• _Problem requirements_
Transcribe exactly the line with "Where should I" and each line that follows it in the listing, down to the last, omitting all pictures.

- - - - - - -

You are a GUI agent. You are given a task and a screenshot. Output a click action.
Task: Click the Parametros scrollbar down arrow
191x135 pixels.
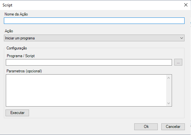point(169,103)
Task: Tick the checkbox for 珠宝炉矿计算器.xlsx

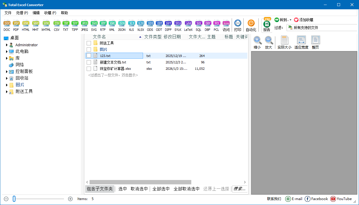Action: point(89,68)
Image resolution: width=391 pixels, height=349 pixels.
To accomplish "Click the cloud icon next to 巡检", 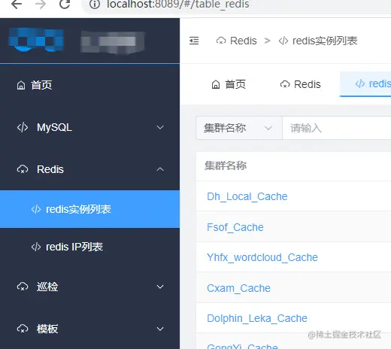I will point(23,287).
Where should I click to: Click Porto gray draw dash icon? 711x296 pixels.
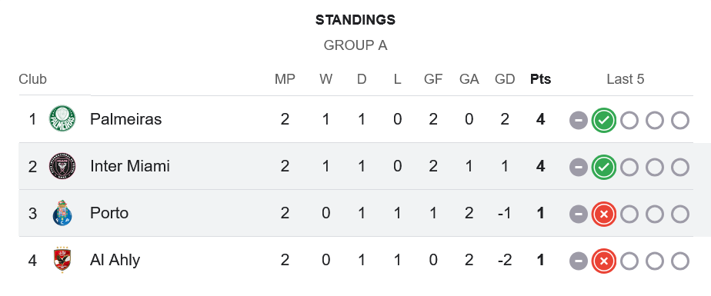click(579, 214)
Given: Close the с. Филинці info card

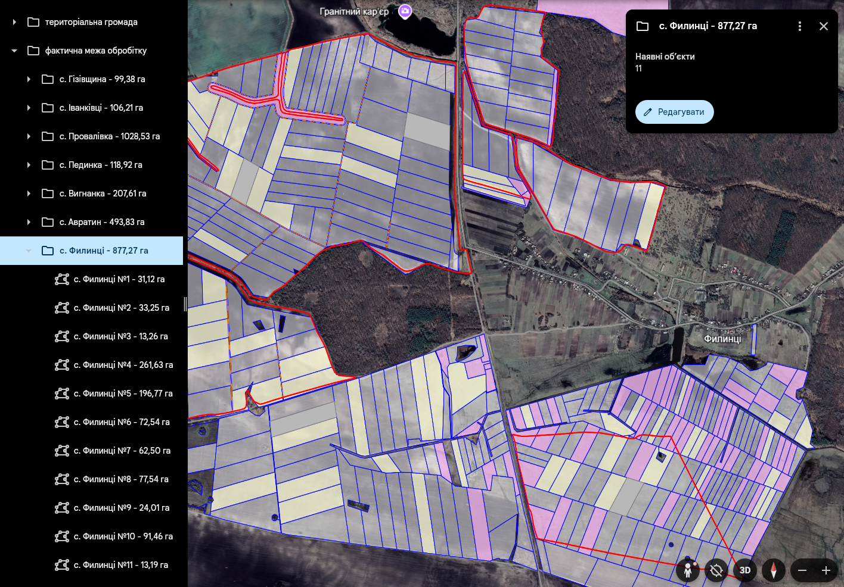Looking at the screenshot, I should 824,26.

- - - - - - -

• _Output of the task_
Where should I click to: Click Porto gray draw dash icon? 711x296 pixels.
click(579, 214)
Given: Close the с. Филинці info card

Looking at the screenshot, I should 824,26.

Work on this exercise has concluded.